Edifici abbandonati a rischio ora il Comune potrà demolirli

Diventati quasi sempre rifugi per disperati. La Provincia ha accolto una richiesta di Palazzo Thun: se ci sono problemi di sicurezza i ruderi potranno essere abbattuti anche senza un piano attuativo


di Chiara Bert


TRENTO. Alzi la mano chi, percorrendo via Brennero, non ha almeno una volta pensato: ma perché non li buttano giù? Con il passare degli anni gli ex capannoni abbandonati sono diventati parte del paesaggio urbano,scheletri fatiscenti come orribile biglietto da visita per chi arriva in città da nord. Ma per anni, a rotazione, si sono trasformati anche in pericolosi rifugi per senzatetto o, peggio, in terre di nessuno per lo spaccio della droga.

Edifici privati su aree private, sulle quali il Comune non aveva potere di intervenire. La decisione spettava ai proprietari, più d’uno di solito nel caso di aree di una certa ampiezza come l’ex Frizzera di via Brennero. E così gli scheletri restavano in piedi.

Ma le cose sono destinate a cambiare. La nuova legge sui piani regolatori, approvata la scorsa settimana in commissione, contiene un emendamento all’articolo 12 - presentato dall’assessore all’edilizia abitativa Carlo Daldoss - che prevede la possibilità di demolire gli edifici esistenti e in disuso. La giunta provinciale ha accolto una specifica richiesta venuta dal Comune di Trento di poter intervenire in particolare su alcuni manufatti nell’area nord della città. «L’abbattimento - spiega il vicesindaco Paolo Biasioli - non era possibile fino all’approvazione di un piano attuativo». Una clausola che impediva qualunque tipo di intervento in mancanza di un accordo con la proprietà dell’area.

È il caso appunto dell’ex concessionaria Euromix di via Brennero: a metà 2012 le ruspe sono entrate in azione dopo le proteste dei residenti della zona: via i piani e le pareti interne, via tutti gli infissi, così che il rudere sventrato non fosse più abitabile. Ma la demolizione è rimasta a metà: motivi di sicurezza perché la copertura dell'edificio è fatta di lastre di eternit. Ma a bloccare il comparto sono stati, negli anni, i complicati assetti proprietari, che hanno lasciato sulla carta i progetti di realizzarvi case, negozi, uffici, un cinema multisala e un parco pubblico. I proprietari non si sono accordati, per agire serve un piano attuativo. E a frenare la demolizione dei vecchi immobili contribuisce la paura di perdere il diritto di cubatura, dal momento che la legge prevede la possibilità di abbattere e ricostruire per non più del volume preesistente. Ai privati conviene dunque lasciare tutto com’è.

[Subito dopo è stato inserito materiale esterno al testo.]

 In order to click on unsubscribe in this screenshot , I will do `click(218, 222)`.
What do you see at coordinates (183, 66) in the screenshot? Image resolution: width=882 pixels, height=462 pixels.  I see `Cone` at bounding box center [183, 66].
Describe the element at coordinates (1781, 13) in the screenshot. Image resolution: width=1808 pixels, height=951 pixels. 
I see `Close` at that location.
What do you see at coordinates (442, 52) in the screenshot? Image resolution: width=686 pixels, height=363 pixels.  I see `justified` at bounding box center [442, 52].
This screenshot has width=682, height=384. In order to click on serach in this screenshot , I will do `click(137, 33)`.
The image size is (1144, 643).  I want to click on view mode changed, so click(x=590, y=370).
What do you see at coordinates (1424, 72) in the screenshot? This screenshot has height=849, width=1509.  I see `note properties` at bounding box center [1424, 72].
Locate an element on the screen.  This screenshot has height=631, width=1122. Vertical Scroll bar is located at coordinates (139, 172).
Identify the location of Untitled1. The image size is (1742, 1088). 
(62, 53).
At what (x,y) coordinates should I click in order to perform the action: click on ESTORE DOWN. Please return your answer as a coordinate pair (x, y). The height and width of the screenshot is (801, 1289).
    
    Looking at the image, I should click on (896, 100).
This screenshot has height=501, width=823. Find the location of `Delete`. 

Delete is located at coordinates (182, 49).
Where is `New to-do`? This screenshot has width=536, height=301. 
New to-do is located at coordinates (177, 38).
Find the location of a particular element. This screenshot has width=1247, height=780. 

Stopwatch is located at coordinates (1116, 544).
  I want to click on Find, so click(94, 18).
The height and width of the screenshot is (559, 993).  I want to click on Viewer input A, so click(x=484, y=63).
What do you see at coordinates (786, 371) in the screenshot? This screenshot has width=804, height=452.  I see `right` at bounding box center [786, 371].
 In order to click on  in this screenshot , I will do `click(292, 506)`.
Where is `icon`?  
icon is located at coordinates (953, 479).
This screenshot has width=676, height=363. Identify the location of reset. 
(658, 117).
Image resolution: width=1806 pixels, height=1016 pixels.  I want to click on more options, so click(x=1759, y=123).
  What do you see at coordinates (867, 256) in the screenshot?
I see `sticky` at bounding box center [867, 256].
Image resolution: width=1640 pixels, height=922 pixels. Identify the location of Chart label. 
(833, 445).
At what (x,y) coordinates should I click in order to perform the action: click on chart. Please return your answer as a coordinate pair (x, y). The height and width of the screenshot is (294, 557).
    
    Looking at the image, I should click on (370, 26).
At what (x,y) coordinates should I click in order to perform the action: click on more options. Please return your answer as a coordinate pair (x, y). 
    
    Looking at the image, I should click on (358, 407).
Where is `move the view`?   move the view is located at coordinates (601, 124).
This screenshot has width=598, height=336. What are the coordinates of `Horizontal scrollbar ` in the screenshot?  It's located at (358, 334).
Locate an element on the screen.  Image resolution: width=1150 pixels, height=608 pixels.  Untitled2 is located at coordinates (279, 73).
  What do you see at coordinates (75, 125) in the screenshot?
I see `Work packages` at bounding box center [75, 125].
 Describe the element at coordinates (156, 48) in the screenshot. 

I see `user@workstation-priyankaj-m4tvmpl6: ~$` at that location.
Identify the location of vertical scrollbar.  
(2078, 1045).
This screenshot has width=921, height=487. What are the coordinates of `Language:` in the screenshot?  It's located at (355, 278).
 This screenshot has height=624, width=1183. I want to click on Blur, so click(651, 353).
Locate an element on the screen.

Non al Comune, che si è posto un problema di sicurezza per le persone, prima ancora che di decoro urbano. Un altro esempio che viene alla mente è quello dell’ex circolo tennis di Villazzano: a ricordarlo sono rimasti gli scheletri dei palloni che coprivano i campi. Anche qui nel 2011 si scrisse che qualcosa si stava muovendo, e che bisognava mettere in sicurezza l’area sprofondata nel degrado sotto una foresta impenetrabile. Il proprietario si è più volte lamentato dei soldi spesi per la manutenzione, ma senza un piano attuativo approvato anche in questo caso tutto è restato fermo. E si potrebbe continuare con gli ex: dall’ex Atesina all’ex asilo di via Manzoni, dall’ex scuola del legno all’ex casetta dei ferrovieri, edifici decadenti, spesso murati per impedirne l’accesso. La loro demolizione potrebbe oggi essere più vicina.